Un petit OS écrit dans le cadre de la Nuit d'HPF du 12/02/12, sur le thème "Proie". En espérant qu'il plaise à quelques uns. J'ai trouvé ça assez différent de ce que j'écris d'habitude... Ma foi, les thèmes imposés sont faits pour ça !
Un papillon !
L'enfant partit à la poursuite de l'insecte. Sautillant, joyeux, insouciant. Quoi de plus imprévisible que la trajectoire du vol d'un papillon ? Les écarts de l'un dictaient les écarts de l'autre, le petit poursuivant infiniment plus grand.
Un rayon de soleil déclinant, et les ailes deviennent translucides. Un rayon de soleil rougeoyant, et les cheveux renvoient la lumière comme pour éblouir le monde. Des reflets d'or, dangereux quand on est la proie insouciante d'un détour du destin.
Le papillon n'avait rien à craindre ce jour là. Le petit Remus était agile mais il n'aurait pas le temps. Pas aujourd'hui.
Tout était sur le point de basculer, comme le soleil qui disparaissait déjà derrière l'horizon, comme un avertissement.
Mais l'enfant courait, le papillon volait, le soleil semait encore des paillettes dans les cheveux d'un petit garçon sage. Tout était encore comme avant. Avant d'être la proie.
Le papillon passa au dessus du petit ruisseau au fond du jardin et Remus s'arrêta, essoufflé.
Pourtant il lui en fallait un ! Il avait mis deux jours à préparer cette boite à papillon ! Et puis, Marcus allait se moquer de lui si elle restait vide. Marcus était trop nul mais il attrapait tout le temps des nouveaux amis, c'était pas juste !
Remus ne savait pas encore que la vie ne l'était pas, il avait tout le reste de ses jours pour toucher cette vérité, douloureuse vérité il avait tout le reste de sa vie pour hurler à l'injustice, quand il ne hurlerait pas à la lune, sa future ennemie, sa future angoisse. Elle l'attendait déjà là-haut, encore invisible puisque on devinait toujours le soleil sous l'horizon. Plus pour longtemps.
Résolu, déterminé à se montrer courageux, le petit sauta par dessus le ruisseau… pour atterrir les deux pieds dans l'eau froide. Le choc glacé lui fit pousser un cri aigu. Au bord des larmes, Remus leva le menton. Non, il était grand maintenant, il n'allait pas pleurer comme un bébé.

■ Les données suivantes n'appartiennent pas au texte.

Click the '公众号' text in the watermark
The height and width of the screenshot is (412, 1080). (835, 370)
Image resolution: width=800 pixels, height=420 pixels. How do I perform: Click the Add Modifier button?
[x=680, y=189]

Sortant ses chaussures imbibées d'eau du petit ruisseau, il s'élança à la poursuite de son papillon, plus déterminé que jamais. Là ! Il le voyait !
Le papillon, lui, était bien loin des préoccupations de l'enfant. Ses ailes, d'un bleu électrique, battaient si rapidement qu'on les distinguait à peine. Selon un besoin inconnu intrinsèque à sa vie de lépidoptère, il se posa soudain sur une branche, immobile.
Cette interruption brutale dans les mouvements d'ailes frénétiques du papillon bleu laissa Remus interdit.
L'insecte ne bougeait plus. Remus ne bougeait plus. Il fixait sa proie, son hypothétique proie. Il passerait sa vie à éviter d'en avoir d'autres.
Troublé, l'enfant n'était plus sûr de rien : était-ce juste d'emprisonner un ami ? Le bleu était sa couleur préférée, il était hypnotisé par celui, si lumineux, que renvoyait le papillon. Son papillon. Le bleu. La chose juste à faire. Le plaisir d'avoir un ami tout bleu comme les murs de sa chambre. Sa dernière pensée d'enfant.
Remus avait la tête qui tournait, il prit alors conscience qu'il faisait nuit.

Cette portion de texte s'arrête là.